Indeed, as the United States reformed its own domestic support for producers during the reauthorization of the Agricultural Act of 2014, commonly known as the farm bill, foreign governments were propping up their own farmers with massive subsidies while using tariffs and nontariff trade barriers to discourage American exports.
On Wednesday, witnesses representing major commodity trade associations, as well as a university economics professor, ticked off examples for the Congressional panel to demonstrate how these practices have depressed U.S. prices and farm income and put the world's largest agricultural exporter at a distinct disadvantage.
"Foreign governments subsidize their producers so egregiously that many of these countries produce far more sugar than the market demands," stated Jack Roney, the Director of Economics and Policy Analysis at the American Sugar Alliance. "Rather than store these surpluses, or close mills and lose jobs, as the United States has done, these countries dump their subsidized sugar on the world market."
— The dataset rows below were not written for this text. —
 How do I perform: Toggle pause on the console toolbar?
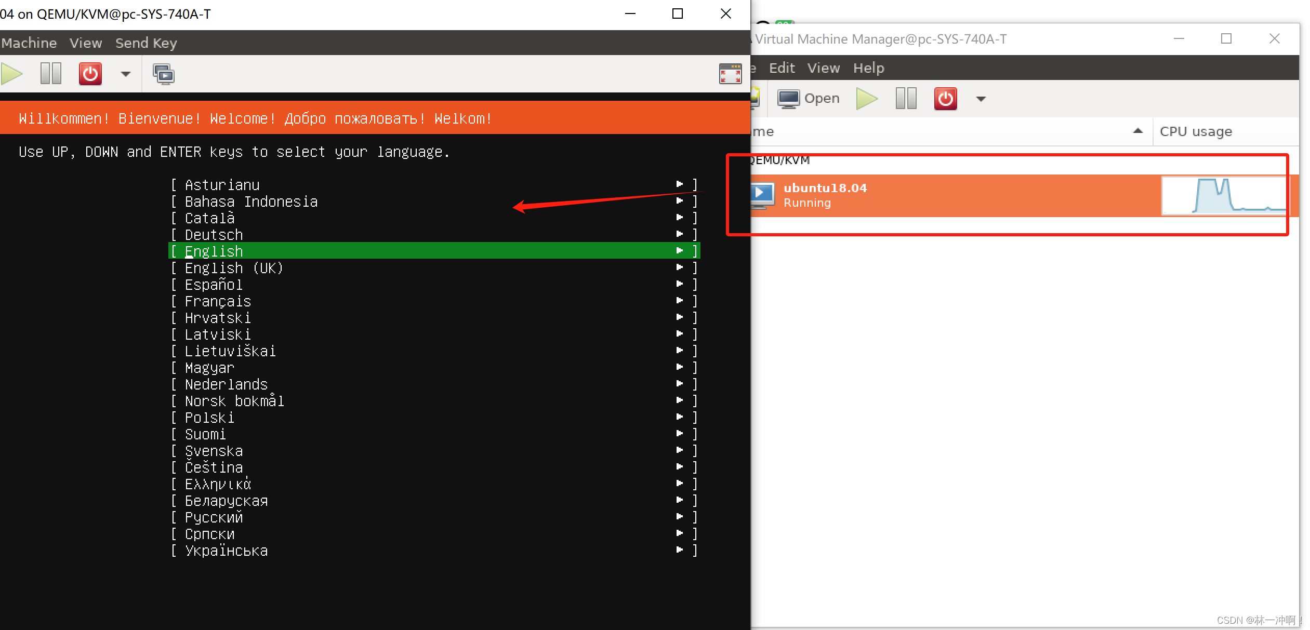pos(50,73)
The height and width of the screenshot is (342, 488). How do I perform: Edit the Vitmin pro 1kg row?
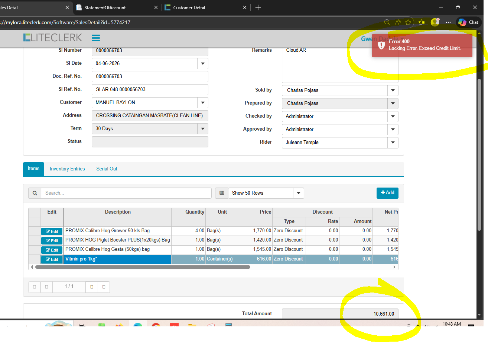[52, 259]
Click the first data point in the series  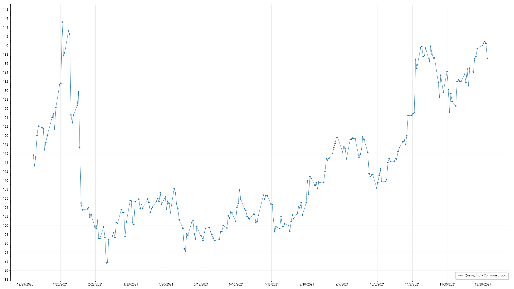tap(33, 155)
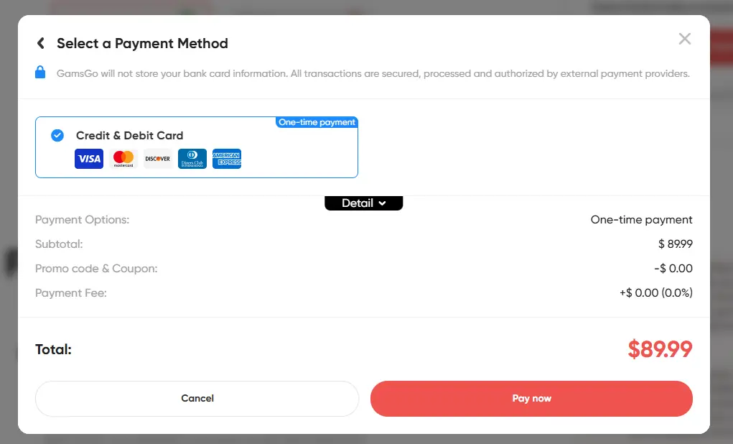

This dumping happens so frequently continued Roney that the "world price" for sugar does not reflect the market forces of supply and demand. "Sugar producers are responding not to world market signals but rather to domestic market prices and the government programs that sustain those prices," he added.
A similar situation applies for U.S. cotton, where the government of China has been stockpiling cotton supplies and then increasing support for domestic producers. The result has been erratic price swings and reduced demand that have hurt American cotton growers who are operating largely without any kind of safety net.
"China's fiber policies have been one of the largest factors influencing cotton markets over the past five years," explained Dr. Gary Adams, the president and CEO of the National Cotton Council.
This reality flies in the face of farm policy critics who would have you believe that if America eliminated its farm support then other nations would follow suit. This hearing series on foreign subsidies coupled with a handful of studies on the trade-distorting policies of our international neighbors demonstrates, quite persuasively, why farm policy is essential for the survival of American agriculture.
Unilateral weakening or even outright elimination of U.S. farm policy won't take us to a free market utopia without concessions from our foreign counterparts Roney concluded. "We would be sacrificing good American jobs in a dynamic, efficient industry in favor of foreign jobs in the countries that continue to subsidize."
The point is well made. There are no more efficient farmers in the world than U.S. producers. But we cannot and should not expect them to compete against foreign governments.